クワンチャイに続いて、パリャックという少年もエストレーヤを振り返り、僅かに口の端を上げた。こちらを向いた少年は、最初に感じた幼い印象とは違って、ひどく大人びた感じがした。
特に何も言葉を交わすことなく、ふたりはまた正面を向いてしまった。
「さて……」
三人が揃ったところで、大神官は改めて皆に呼び掛けた。
昨日のように心の中にではなく、しっかりと口を開いて……。昨日のあれは幻聴だったのだろうか。それともエストレーヤの思い違いだったのだろうか。
「先ずは君たちに、この国の成り立ちから話して聞かせることとしよう……」
そこから始まった大神官の説教は、神話の時代から、初代の王がどのように国を建てたかという、長い長い語りだった。
使命を果たす方法と聞いて、大変な覚悟をしてきたエストレーヤには、あまりにも意外で拍子抜けしてしまった。

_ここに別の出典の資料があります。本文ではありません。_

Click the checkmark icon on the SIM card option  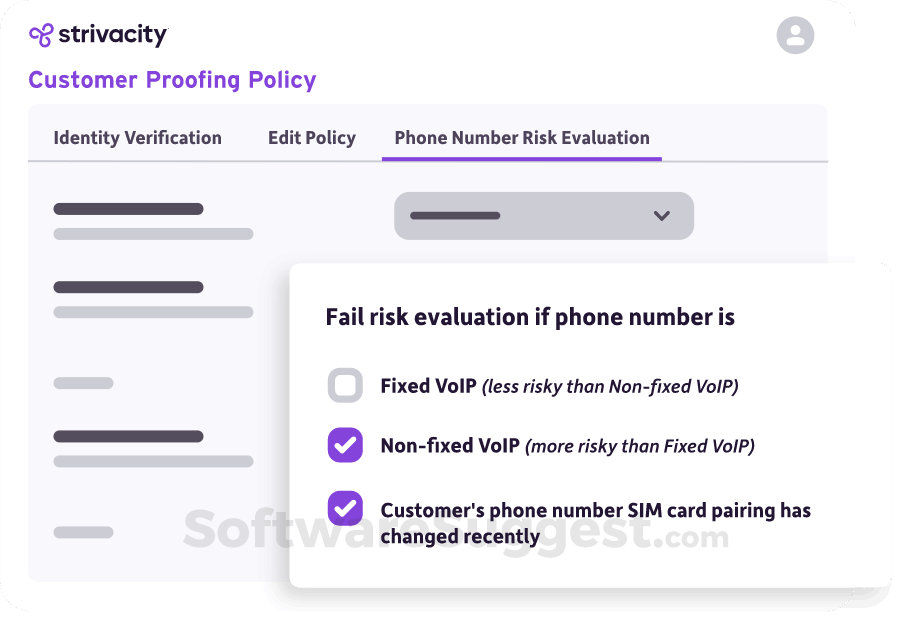click(344, 509)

しかも、実際に見たり感じたりしたことのない話を長々と聞かされているのは、とても退屈だ。
やがて、いや、かなり始めの方から大神官の言葉はエストレーヤの耳を素通りしていくようになった。
ーー これなら、おつとめの方がよっぽどマシだわ ーー
お説教が始まっていくらも経たないうちに、エストレーヤの意識は夢の中へと落ちていった。